[Records excerpted from a collection]

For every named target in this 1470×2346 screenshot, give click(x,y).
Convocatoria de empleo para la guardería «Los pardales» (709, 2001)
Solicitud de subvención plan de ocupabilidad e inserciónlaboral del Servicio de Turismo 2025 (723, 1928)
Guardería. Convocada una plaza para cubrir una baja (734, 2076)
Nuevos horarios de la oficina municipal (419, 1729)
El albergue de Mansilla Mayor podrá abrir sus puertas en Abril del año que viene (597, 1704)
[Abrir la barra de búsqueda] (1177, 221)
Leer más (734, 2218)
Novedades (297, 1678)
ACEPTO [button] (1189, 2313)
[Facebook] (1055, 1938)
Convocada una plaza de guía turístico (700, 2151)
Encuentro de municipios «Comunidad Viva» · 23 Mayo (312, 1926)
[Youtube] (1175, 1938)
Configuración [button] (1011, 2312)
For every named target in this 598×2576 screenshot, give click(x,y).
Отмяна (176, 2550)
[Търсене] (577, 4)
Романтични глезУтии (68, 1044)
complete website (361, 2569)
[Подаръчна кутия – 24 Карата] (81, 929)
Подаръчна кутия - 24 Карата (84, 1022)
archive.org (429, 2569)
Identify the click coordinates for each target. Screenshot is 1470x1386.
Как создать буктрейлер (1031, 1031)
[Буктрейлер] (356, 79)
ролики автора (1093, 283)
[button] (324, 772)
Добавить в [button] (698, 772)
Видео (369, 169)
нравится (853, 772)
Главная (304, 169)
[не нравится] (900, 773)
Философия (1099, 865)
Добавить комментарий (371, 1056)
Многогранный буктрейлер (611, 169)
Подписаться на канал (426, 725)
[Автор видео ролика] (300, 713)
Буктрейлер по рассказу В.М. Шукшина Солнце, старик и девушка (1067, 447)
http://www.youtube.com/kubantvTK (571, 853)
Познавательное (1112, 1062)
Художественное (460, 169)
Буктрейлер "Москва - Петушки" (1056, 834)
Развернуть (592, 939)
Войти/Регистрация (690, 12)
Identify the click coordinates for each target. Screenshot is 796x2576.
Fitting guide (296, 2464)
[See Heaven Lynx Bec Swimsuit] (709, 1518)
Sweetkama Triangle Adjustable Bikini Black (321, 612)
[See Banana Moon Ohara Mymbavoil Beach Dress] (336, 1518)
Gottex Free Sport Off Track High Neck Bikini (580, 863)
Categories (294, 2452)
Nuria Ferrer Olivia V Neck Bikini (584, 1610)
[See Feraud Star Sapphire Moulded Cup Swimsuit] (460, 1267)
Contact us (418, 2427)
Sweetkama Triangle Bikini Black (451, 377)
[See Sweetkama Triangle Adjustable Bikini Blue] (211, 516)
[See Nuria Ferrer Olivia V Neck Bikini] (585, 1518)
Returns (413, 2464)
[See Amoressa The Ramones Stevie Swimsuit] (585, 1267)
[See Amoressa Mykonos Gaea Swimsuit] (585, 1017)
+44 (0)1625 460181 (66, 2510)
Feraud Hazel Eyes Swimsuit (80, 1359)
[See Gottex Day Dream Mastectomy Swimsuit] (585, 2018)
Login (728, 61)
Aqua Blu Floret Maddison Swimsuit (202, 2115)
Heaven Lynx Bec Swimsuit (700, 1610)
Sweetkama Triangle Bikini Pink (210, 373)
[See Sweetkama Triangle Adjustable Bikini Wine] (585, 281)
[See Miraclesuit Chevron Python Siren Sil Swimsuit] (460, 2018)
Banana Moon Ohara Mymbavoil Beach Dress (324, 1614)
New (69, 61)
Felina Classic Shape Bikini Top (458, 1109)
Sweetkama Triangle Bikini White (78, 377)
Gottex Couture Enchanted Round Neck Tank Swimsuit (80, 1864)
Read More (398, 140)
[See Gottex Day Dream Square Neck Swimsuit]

[WHAT YOU SHOULD DO] Give back, verbatim, the lines from the top of the entries above through the line containing "Войти/Регистрация (690, 12)".

[TASK RESULT]
For every named target in this 1470×2346 screenshot, give click(x,y).
Convocatoria de empleo para la guardería «Los pardales» (709, 2001)
Solicitud de subvención plan de ocupabilidad e inserciónlaboral del Servicio de Turismo 2025 (723, 1928)
Guardería. Convocada una plaza para cubrir una baja (734, 2076)
Nuevos horarios de la oficina municipal (419, 1729)
El albergue de Mansilla Mayor podrá abrir sus puertas en Abril del año que viene (597, 1704)
[Abrir la barra de búsqueda] (1177, 221)
Leer más (734, 2218)
Novedades (297, 1678)
ACEPTO [button] (1189, 2313)
[Facebook] (1055, 1938)
Convocada una plaza de guía turístico (700, 2151)
Encuentro de municipios «Comunidad Viva» · 23 Mayo (312, 1926)
[Youtube] (1175, 1938)
Configuración [button] (1011, 2312)
For every named target in this 598×2576 screenshot, give click(x,y).
Отмяна (176, 2550)
[Търсене] (577, 4)
Романтични глезУтии (68, 1044)
complete website (361, 2569)
[Подаръчна кутия – 24 Карата] (81, 929)
Подаръчна кутия - 24 Карата (84, 1022)
archive.org (429, 2569)
Identify the click coordinates for each target. Screenshot is 1470x1386.
Как создать буктрейлер (1031, 1031)
[Буктрейлер] (356, 79)
ролики автора (1093, 283)
[button] (324, 772)
Добавить в [button] (698, 772)
Видео (369, 169)
нравится (853, 772)
Главная (304, 169)
[не нравится] (900, 773)
Философия (1099, 865)
Добавить комментарий (371, 1056)
Многогранный буктрейлер (611, 169)
Подписаться на канал (426, 725)
[Автор видео ролика] (300, 713)
Буктрейлер по рассказу В.М. Шукшина Солнце, старик и девушка (1067, 447)
http://www.youtube.com/kubantvTK (571, 853)
Познавательное (1112, 1062)
Художественное (460, 169)
Буктрейлер "Москва - Петушки" (1056, 834)
Развернуть (592, 939)
Войти/Регистрация (690, 12)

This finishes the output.